EXERCISE GOAL
Recast the records below as one numbered list with a separate item for each line. Leave out the blank lines.

INPUT MATERIAL
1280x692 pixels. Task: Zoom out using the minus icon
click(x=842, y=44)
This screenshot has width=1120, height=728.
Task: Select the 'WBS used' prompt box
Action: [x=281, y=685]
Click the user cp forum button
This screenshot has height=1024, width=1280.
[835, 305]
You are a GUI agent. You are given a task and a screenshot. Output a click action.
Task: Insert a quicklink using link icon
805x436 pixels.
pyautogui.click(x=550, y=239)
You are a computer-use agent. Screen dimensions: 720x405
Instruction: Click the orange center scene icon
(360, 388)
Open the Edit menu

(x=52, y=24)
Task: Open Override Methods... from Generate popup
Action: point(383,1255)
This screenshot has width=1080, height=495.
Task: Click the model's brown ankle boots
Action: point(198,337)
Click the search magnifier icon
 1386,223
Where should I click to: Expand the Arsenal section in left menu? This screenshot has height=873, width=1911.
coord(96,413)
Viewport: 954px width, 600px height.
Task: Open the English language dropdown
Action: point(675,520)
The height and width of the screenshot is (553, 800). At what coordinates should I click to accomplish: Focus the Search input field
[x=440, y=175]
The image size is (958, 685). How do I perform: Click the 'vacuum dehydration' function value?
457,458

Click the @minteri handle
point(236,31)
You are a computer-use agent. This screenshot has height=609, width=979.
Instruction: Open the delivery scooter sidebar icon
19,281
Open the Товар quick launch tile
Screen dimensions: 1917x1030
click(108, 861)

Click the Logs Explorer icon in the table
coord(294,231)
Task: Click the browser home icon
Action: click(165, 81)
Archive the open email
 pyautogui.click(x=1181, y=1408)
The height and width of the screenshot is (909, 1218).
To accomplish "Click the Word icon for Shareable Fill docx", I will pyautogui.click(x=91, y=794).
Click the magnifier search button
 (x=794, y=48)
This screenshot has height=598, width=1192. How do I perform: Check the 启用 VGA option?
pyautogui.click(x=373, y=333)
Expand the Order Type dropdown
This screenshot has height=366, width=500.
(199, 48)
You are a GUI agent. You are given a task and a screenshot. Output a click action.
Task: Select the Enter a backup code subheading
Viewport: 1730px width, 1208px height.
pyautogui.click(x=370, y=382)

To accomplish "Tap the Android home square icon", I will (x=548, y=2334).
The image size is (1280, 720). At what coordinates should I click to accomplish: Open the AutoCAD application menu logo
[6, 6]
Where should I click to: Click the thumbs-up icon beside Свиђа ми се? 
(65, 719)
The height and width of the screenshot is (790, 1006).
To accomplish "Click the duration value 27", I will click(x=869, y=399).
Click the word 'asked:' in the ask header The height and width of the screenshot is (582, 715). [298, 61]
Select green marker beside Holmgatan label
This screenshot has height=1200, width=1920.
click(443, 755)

SOLUTION FOR THIS TASK
1. 1280x692 pixels. Task: Zoom out using the minus icon
2. click(x=842, y=44)
3. This screenshot has width=1120, height=728.
4. Task: Select the 'WBS used' prompt box
5. Action: [x=281, y=685]
6. Click the user cp forum button
7. This screenshot has height=1024, width=1280.
8. [835, 305]
9. You are a GUI agent. You are given a task and a screenshot. Output a click action.
10. Task: Insert a quicklink using link icon
11. 805x436 pixels.
12. pyautogui.click(x=550, y=239)
13. You are a computer-use agent. Screen dimensions: 720x405
14. Instruction: Click the orange center scene icon
15. (360, 388)
16. Open the Edit menu
17. (x=52, y=24)
18. Task: Open Override Methods... from Generate popup
19. Action: point(383,1255)
20. This screenshot has width=1080, height=495.
21. Task: Click the model's brown ankle boots
22. Action: point(198,337)
23. Click the search magnifier icon
24.  1386,223
25. Where should I click to: Expand the Arsenal section in left menu? This screenshot has height=873, width=1911.
26. coord(96,413)
27. Viewport: 954px width, 600px height.
28. Task: Open the English language dropdown
29. Action: point(675,520)
30. The height and width of the screenshot is (553, 800). At what coordinates should I click to accomplish: Focus the Search input field
31. [x=440, y=175]
32. The image size is (958, 685). How do I perform: Click the 'vacuum dehydration' function value?
33. 457,458
34. Click the @minteri handle
35. point(236,31)
36. You are a computer-use agent. This screenshot has height=609, width=979.
37. Instruction: Open the delivery scooter sidebar icon
38. 19,281
39. Open the Товар quick launch tile
40. Screen dimensions: 1917x1030
41. click(108, 861)
42. Click the Logs Explorer icon in the table
43. coord(294,231)
44. Task: Click the browser home icon
45. Action: click(165, 81)
46. Archive the open email
47.  pyautogui.click(x=1181, y=1408)
48. The height and width of the screenshot is (909, 1218).
49. To accomplish "Click the Word icon for Shareable Fill docx", I will pyautogui.click(x=91, y=794).
50. Click the magnifier search button
51.  (x=794, y=48)
52. This screenshot has height=598, width=1192. How do I perform: Check the 启用 VGA option?
53. pyautogui.click(x=373, y=333)
54. Expand the Order Type dropdown
55. This screenshot has height=366, width=500.
56. (199, 48)
57. You are a GUI agent. You are given a task and a screenshot. Output a click action.
58. Task: Select the Enter a backup code subheading
59. Viewport: 1730px width, 1208px height.
60. pyautogui.click(x=370, y=382)
61. To accomplish "Tap the Android home square icon", I will (x=548, y=2334).
62. The image size is (1280, 720). At what coordinates should I click to accomplish: Open the AutoCAD application menu logo
63. [6, 6]
64. Where should I click to: Click the thumbs-up icon beside Свиђа ми се? 
65. (65, 719)
66. The height and width of the screenshot is (790, 1006).
67. To accomplish "Click the duration value 27", I will click(x=869, y=399).
68. Click the word 'asked:' in the ask header The height and width of the screenshot is (582, 715). [298, 61]
69. Select green marker beside Holmgatan label
70. This screenshot has height=1200, width=1920.
71. click(443, 755)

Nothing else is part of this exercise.